### ПРЕДОСТАВЛЕННЫЙ ОТРЫВОК
Возможность поехать в Европу появилась у Берберовой только летом 1960 года. Она отправилась в Париж в самом конце мая, собираясь вернуться обратно в Америку в первую декаду сентября, к началу занятий в Йеле. В эти три с лишним месяца Берберова вела дневниковые записи, хотя те страницы, в которых говорилось о встречах с родными, друзьями и знакомыми после десятилетней разлуки, она в основном уничтожила. Видимо, Берберова не хотела доносить до потомства, как сдали за эти годы близкие (или просто симпатичные) ей люди. Зато записи, касавшиеся Мины Журно, с которой Берберова встретилась в Риме, потом отправилась в Грецию, а затем вернулась в Париж, она сохранила, видимо, полностью.
Эти записи радикально отличаются от других дошедших до нас дневников Берберовой – и своим тоном (как правило, истерическим), и своей исключительной многословностью. Что же касается содержания, то оно достаточно однообразно и представляет собой главным образом филиппики в адрес Журно.
Даже состояние ее здоровья, очевидно неидеальное, не вызывало у Берберовой ни тревоги, ни сочувствия. Несколько лет назад у Журно был найден туберкулез гортани, и хотя ее вроде бы вылечили, у нее нередко поднималась температура. Когда Берберова впервые услышала о болезни Журно, это известие ее испугало и огорчило. Но, с другой стороны, принесло и известное облегчение: sex appeal Журно, игравший если не главную, то очень важную роль в их отношениях, уже не имел над Берберовой прежней власти.

### СТРОКИ НАБОРА ДАННЫХ
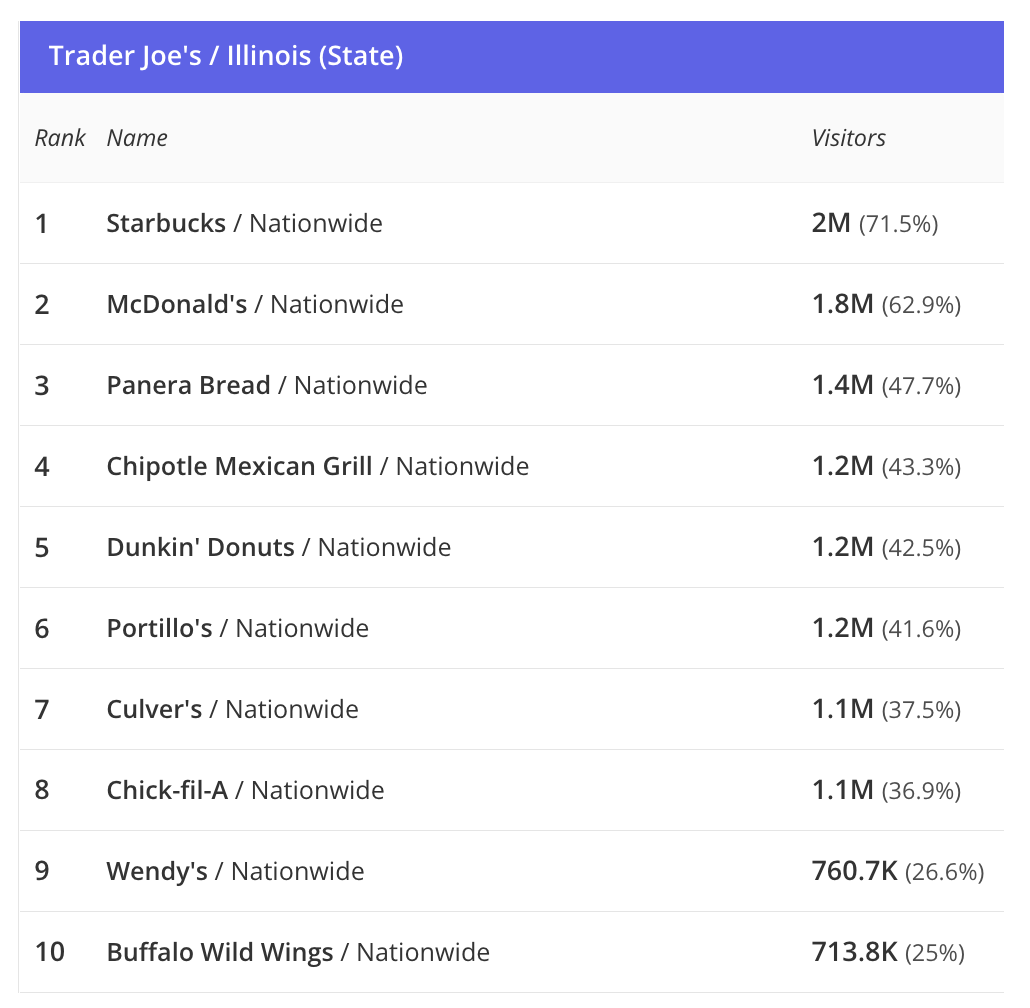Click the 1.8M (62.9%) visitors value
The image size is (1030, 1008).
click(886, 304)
* * *
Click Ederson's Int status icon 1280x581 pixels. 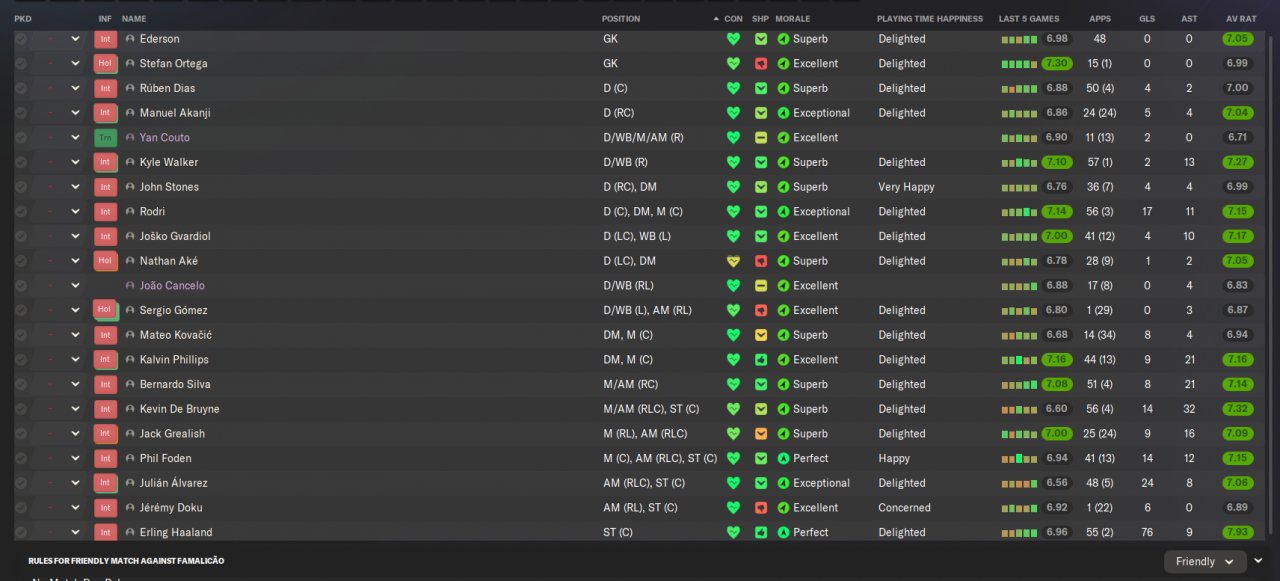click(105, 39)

### ЧТО СДЕЛАТЬ
Продолжите отрывок о поездке Берберовой в Европу, начав сразу после его последнего предложения. Строки набора данных — отдельный материал, с отрывком не связанный.

### РЕЗУЛЬТАТ
Раздражение против Журно с каждым днем нарастало, но Берберова старалась его выплеснуть в дневник – в целях психотерапии. Запись от 28 июля в этом смысле типична:
Утром с Миной по магазинам. Завтракали. (До этого сидели «под куполом» на Корсо). По Sistina. Потом ко мне. Она отдыхала, я мыла волосы. Но не было уюта, не было покоя, прелести, веселья. Потом покупали мне туфли, сели на набережной, против Pl. Popolo, в элегантном месте, с чудным видом. Зашло солнце, начали зажигаться огни. Мина отослала свой «Americano», требуя апельсин<овой> корки. Я страдала. Но было так хорошо, и воздух, и птицы, и все. После к ней, и обедать. Покупка джемпера, кот<орый> не подошел, и вечные муки по поводу того, что она толстеет, что-то злое в лице, грязное платье… Чувствую, что это наша, м<ожет> б<ыть>, последняя встреча, во всяком случае последний раз я живу с ней изо дня в день. Тягостно167.
Берберова тщательно фиксирует в дневнике свои разговоры с Журно, неизменно шедшие на повышенных тонах: «…был страшный спор (как всегда ни о чем, больше раздражения, чем логики)», отмечает, как она подурнела: «…вся жесткая, с твердым длинным носом и “каменными” (теперь) глазами; странно толкается, когда ходит, и тяжело кладет свою (не очень чистую) большую руку (горячую от постоянного жара) мне на руку»168, постоянно подчеркивает, каким невыносимым стал ее характер: «Отсутствие в ней чувства юмора меня угнетало и раньше. Теперь появились: бестактность, внутренняя грубость и т. д.»169 Да и рассказ Журно о своих профессиональных успехах вызывает у Берберовой явный скепсис: «Она рассказала мне о том, чем зарабатывает: manager для художников (выставки, пресса – зарабатывает прилично). По ее словам, все ее любят, балуют, задаривают и пр. Со всеми она знакома (Fellini, Moravia и т. д.). М<ожет> б<ыть>, это и так»170.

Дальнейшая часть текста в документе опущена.